Requests ▸
(a) Reproduce the part of the RSHE text below that opens with the words containing "In 2025, Relationships" and closes with "environment for pupils.".
(b) In the RSHE text below, list the headings of the expectations set out under "What the 2025 RSHE Guidance Requires".
(c) According to the RSHE text below, why does being transparent about lesson content and teaching approaches matter? Answer in one to three sentences.

In 2025, Relationships Sex and Health Education (RSHE) remains a vital part of the primary school curriculum in England. It provides children with essential life skills, helping them to build healthy relationships, understand their bodies, and stay safe in an increasingly complex world. The latest Department for Education (DfE) guidance, updated in July 2025, makes one point very clear. Schools should work in close partnership with parents and carers, keeping them informed and involved at every stage.
Transparency is no longer just good practice. It is now an expectation. Parents should understand what their children are learning, how it is being taught, and what their rights are. Schools that embrace open communication not only meet statutory requirements but also build stronger relationships with families and create a more supportive environment for pupils.
Why Transparency Matters in RSHE
The updated statutory guidance emphasises that parents should be actively involved in RSHE. When schools are transparent about lesson content and teaching approaches, they empower parents to have informed, meaningful conversations with their children at home. This consistency helps to reinforce key messages, ensuring children hear the same accurate, age-appropriate information in both settings.
- Children gain confidence from consistent, supportive messages.
- Parents feel reassured and included in their child’s learning journey.
- Teachers experience fewer misunderstandings and greater trust from the school community.
Ultimately, openness around RSHE strengthens the partnership between home and school. The 2025 guidance recognises this as essential for safeguarding and personal development.
What the 2025 RSHE Guidance Requires
The July 2025 statutory RSHE guidance sets out clear expectations for parental engagement. Importantly, it does not expect teachers to share the entire curriculum in one sitting. Instead, it promotes a balanced, manageable approach that still offers genuine transparency.
- Representative samples. Schools should present parents with a selection of curriculum materials that show the approach, tone, and key topics taught in RSHE. This may include lesson plans, visual resources, and teaching slides from different year groups.
- Further requests. If a parent asks for more detail, schools should consider how to share additional resources appropriately. This might involve in-school viewing opportunities, secure online access, or printed extracts.
- Multiple engagement opportunities. Parents should be offered different ways to learn about RSHE, such as information evenings, online webinars, or drop-in sessions.
- Alternative access. If a parent cannot attend a scheduled session, schools should provide alternative arrangements such as recorded presentations or one-to-one discussions.

Data block ▸
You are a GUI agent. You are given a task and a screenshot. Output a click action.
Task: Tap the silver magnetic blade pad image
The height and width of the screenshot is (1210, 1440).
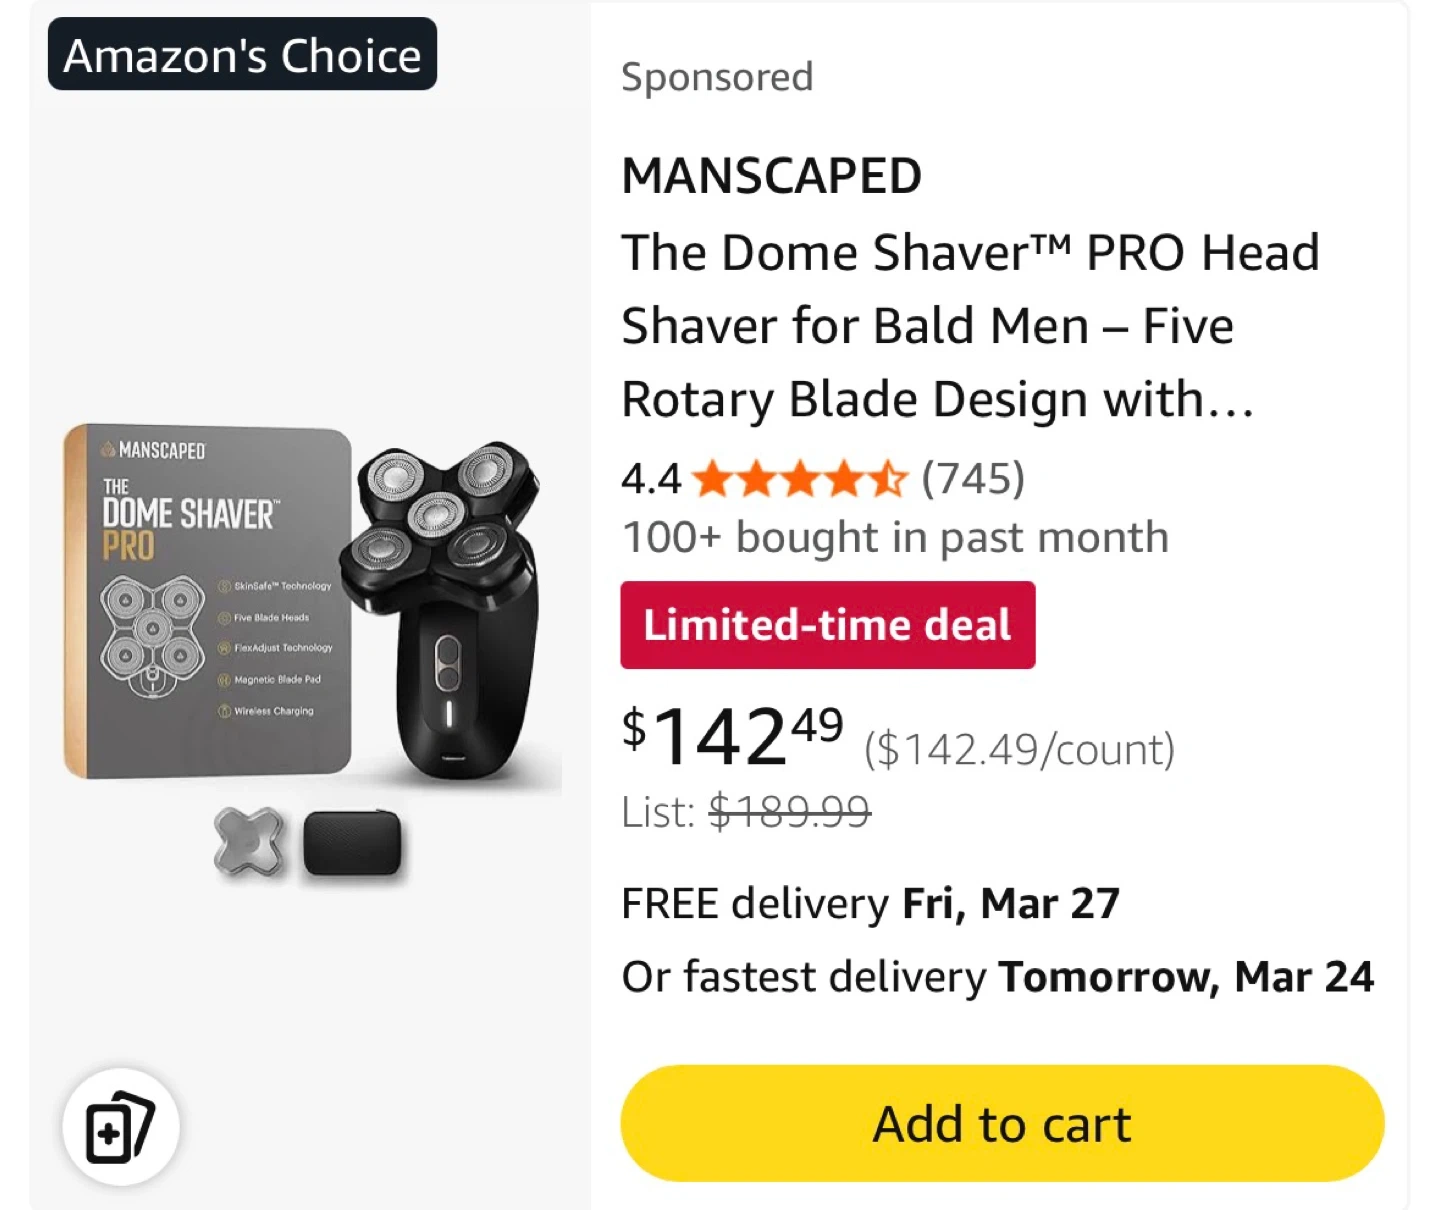click(249, 842)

Solutions for each task ▸
(a)
In 2025, Relationships Sex and Health Education (RSHE) remains a vital part of the primary school curriculum in England. It provides children with essential life skills, helping them to build healthy relationships, understand their bodies, and stay safe in an increasingly complex world. The latest Department for Education (DfE) guidance, updated in July 2025, makes one point very clear. Schools should work in close partnership with parents and carers, keeping them informed and involved at every stage.
Transparency is no longer just good practice. It is now an expectation. Parents should understand what their children are learning, how it is being taught, and what their rights are. Schools that embrace open communication not only meet statutory requirements but also build stronger relationships with families and create a more supportive environment for pupils.

(b)
Representative samples
Further requests
Multiple engagement opportunities
Alternative access

(c) Transparency helps parents have informed, meaningful conversations with their children at home. That consistency reinforces key messages, so children hear the same accurate, age-appropriate information at school and at home.